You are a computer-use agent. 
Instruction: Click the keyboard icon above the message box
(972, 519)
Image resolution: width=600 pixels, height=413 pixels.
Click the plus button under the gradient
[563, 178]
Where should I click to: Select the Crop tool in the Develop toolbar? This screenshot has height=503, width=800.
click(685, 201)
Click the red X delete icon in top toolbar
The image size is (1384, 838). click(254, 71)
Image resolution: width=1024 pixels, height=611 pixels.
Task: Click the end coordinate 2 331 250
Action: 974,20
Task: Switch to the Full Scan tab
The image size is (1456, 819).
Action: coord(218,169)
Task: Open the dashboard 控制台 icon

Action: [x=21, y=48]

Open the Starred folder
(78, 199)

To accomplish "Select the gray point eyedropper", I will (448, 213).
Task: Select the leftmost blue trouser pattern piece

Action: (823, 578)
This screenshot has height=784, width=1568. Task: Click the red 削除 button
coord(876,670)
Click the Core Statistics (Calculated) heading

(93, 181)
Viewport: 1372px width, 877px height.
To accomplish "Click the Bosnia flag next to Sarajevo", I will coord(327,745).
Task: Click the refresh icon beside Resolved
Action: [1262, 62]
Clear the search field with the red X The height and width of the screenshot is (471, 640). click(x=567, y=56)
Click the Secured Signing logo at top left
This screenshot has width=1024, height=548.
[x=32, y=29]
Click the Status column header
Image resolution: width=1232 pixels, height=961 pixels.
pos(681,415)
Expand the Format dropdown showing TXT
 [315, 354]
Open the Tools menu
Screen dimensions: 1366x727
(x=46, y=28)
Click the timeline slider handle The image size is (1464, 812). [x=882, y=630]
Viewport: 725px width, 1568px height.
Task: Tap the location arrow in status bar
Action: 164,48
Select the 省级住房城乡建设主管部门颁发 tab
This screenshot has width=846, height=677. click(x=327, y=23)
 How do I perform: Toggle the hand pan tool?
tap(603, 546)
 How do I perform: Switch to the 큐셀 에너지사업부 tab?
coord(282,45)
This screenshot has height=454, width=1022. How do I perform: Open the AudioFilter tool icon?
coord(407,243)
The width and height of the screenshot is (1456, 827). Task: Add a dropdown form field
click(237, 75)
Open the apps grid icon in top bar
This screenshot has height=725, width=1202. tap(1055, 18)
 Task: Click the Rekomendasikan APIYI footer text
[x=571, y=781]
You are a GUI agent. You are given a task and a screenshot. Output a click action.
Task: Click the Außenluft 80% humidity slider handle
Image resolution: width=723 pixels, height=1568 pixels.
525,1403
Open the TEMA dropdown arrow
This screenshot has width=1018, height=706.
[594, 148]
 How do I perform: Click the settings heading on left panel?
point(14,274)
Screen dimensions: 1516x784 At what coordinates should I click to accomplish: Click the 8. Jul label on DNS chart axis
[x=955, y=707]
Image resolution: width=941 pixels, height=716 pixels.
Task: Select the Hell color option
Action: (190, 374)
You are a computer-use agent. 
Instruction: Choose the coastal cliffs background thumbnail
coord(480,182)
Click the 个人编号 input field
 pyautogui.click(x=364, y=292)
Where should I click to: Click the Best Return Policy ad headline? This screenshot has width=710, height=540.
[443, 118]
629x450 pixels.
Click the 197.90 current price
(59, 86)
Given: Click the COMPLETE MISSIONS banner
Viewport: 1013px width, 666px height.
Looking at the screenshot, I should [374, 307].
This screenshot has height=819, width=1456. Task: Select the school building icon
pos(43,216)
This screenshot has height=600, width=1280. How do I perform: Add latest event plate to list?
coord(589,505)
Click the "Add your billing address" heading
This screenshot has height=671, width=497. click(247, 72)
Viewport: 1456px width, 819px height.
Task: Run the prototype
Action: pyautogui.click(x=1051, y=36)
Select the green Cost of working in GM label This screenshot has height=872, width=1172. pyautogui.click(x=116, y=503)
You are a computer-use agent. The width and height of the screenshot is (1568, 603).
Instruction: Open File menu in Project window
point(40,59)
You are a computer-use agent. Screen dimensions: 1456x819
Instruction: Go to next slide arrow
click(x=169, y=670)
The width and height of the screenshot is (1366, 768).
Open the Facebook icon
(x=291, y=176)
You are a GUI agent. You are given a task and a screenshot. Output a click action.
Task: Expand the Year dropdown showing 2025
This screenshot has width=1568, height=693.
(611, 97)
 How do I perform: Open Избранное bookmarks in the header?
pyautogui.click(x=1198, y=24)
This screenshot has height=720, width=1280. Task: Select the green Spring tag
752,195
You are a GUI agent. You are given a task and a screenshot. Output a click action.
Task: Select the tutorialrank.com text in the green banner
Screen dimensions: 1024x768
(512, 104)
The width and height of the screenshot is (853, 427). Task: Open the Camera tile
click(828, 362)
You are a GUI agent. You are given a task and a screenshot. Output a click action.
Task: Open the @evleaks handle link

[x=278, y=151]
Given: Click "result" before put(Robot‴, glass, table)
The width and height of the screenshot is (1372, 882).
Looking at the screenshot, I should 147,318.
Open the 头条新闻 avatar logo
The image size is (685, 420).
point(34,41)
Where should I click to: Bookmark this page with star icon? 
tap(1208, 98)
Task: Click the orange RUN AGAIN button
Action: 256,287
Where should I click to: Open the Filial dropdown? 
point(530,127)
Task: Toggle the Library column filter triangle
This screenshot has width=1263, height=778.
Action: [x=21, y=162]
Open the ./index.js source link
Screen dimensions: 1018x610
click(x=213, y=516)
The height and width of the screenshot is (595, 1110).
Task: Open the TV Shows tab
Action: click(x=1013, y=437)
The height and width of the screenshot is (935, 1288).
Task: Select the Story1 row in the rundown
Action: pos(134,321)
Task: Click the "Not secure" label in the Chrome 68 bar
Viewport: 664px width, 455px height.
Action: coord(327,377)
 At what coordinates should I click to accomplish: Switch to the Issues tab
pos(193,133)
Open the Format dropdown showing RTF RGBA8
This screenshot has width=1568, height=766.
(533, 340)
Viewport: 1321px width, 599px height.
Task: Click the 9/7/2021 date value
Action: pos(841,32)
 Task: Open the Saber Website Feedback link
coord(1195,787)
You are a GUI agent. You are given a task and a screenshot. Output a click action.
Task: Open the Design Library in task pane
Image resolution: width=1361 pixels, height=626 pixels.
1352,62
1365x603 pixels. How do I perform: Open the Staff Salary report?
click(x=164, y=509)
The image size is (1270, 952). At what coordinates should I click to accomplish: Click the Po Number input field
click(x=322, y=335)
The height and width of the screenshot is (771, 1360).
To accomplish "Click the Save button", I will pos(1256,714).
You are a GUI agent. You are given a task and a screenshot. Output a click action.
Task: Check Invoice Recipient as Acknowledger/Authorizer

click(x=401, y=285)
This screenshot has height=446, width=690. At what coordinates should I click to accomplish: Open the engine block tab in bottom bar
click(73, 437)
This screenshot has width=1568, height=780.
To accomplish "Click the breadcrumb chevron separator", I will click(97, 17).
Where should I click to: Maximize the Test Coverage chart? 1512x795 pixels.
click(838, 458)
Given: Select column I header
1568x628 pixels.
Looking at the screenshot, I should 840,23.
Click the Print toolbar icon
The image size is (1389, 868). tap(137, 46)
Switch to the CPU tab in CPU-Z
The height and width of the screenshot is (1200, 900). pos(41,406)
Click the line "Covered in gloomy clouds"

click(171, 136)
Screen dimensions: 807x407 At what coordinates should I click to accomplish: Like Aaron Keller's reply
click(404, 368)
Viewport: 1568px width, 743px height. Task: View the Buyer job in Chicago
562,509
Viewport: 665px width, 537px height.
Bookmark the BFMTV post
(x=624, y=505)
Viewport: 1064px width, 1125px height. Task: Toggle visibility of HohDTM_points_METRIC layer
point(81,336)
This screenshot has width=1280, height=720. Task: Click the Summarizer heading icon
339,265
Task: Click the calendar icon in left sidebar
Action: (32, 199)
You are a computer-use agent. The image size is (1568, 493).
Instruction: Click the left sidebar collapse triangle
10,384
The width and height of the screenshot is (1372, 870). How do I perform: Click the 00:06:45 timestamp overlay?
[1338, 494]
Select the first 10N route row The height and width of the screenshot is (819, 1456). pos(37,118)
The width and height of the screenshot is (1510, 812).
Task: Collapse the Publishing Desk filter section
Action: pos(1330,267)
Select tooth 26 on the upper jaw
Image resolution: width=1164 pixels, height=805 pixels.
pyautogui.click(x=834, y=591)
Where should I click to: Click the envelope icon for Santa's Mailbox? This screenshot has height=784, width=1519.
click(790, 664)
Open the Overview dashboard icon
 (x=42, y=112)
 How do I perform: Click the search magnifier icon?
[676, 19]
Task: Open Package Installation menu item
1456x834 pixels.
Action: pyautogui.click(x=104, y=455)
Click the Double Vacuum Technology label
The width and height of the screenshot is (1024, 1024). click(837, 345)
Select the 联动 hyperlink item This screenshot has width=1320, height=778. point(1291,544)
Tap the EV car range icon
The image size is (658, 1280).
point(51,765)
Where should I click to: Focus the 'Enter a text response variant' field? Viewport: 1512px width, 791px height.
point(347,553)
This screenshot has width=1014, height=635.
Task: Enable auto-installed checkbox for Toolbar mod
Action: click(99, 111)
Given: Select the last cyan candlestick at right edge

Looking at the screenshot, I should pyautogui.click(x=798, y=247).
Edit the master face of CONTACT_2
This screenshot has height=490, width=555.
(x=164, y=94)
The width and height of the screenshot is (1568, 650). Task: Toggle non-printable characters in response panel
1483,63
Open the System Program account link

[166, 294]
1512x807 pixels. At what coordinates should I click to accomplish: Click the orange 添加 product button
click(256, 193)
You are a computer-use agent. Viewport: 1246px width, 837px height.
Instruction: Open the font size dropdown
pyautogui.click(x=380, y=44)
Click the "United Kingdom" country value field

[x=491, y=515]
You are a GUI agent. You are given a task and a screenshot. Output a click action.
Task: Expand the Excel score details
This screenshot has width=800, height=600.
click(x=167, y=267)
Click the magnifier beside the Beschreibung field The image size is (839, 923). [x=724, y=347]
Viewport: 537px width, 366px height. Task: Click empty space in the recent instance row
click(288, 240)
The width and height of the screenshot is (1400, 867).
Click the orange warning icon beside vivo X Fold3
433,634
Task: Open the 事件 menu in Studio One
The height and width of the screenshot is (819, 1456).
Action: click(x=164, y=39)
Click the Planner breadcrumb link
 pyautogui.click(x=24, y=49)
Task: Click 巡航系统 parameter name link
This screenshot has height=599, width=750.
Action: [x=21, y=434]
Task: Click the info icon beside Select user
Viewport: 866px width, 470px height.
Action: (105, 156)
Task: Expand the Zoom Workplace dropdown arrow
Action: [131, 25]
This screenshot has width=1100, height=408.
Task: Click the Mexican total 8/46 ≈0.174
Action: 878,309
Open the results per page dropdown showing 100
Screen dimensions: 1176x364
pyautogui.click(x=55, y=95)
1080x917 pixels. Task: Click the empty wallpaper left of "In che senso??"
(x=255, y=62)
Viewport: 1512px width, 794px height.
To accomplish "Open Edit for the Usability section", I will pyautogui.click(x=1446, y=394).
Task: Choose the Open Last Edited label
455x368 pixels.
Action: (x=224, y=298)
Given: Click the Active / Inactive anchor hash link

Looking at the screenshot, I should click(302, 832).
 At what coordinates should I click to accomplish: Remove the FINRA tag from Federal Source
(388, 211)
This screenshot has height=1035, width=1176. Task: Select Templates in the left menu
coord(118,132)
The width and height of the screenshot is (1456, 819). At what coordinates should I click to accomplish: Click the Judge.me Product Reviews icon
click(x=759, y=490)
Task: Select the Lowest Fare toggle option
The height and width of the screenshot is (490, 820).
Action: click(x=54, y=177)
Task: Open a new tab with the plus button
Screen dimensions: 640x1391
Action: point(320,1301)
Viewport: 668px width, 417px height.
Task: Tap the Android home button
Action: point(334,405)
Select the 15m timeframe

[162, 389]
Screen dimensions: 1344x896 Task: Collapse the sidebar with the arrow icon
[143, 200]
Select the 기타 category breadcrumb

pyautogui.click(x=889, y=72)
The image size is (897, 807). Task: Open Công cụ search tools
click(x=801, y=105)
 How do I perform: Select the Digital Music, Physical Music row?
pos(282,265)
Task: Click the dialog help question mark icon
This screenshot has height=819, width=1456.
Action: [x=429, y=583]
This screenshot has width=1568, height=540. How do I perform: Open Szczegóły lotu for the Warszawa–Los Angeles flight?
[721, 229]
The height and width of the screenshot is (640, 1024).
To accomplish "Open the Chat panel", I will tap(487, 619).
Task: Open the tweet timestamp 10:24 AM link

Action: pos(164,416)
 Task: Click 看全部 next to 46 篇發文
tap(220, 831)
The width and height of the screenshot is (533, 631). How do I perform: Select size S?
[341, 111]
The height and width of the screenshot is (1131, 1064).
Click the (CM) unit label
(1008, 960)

PROBLEM STATEMENT:
Please pick out every line in the entries above that contains the word "coordinates", and copy each of those lines in full.

WRITTEN RESPONSE:
Screen dimensions: 1516x784 At what coordinates should I click to accomplish: Click the 8. Jul label on DNS chart axis
 At what coordinates should I click to accomplish: Switch to the Issues tab
The image size is (1270, 952). At what coordinates should I click to accomplish: Click the Po Number input field
This screenshot has height=446, width=690. At what coordinates should I click to accomplish: Open the engine block tab in bottom bar
Screen dimensions: 807x407 At what coordinates should I click to accomplish: Like Aaron Keller's reply
1512x807 pixels. At what coordinates should I click to accomplish: Click the orange 添加 product button
 At what coordinates should I click to accomplish: Remove the FINRA tag from Federal Source
The width and height of the screenshot is (1456, 819). At what coordinates should I click to accomplish: Click the Judge.me Product Reviews icon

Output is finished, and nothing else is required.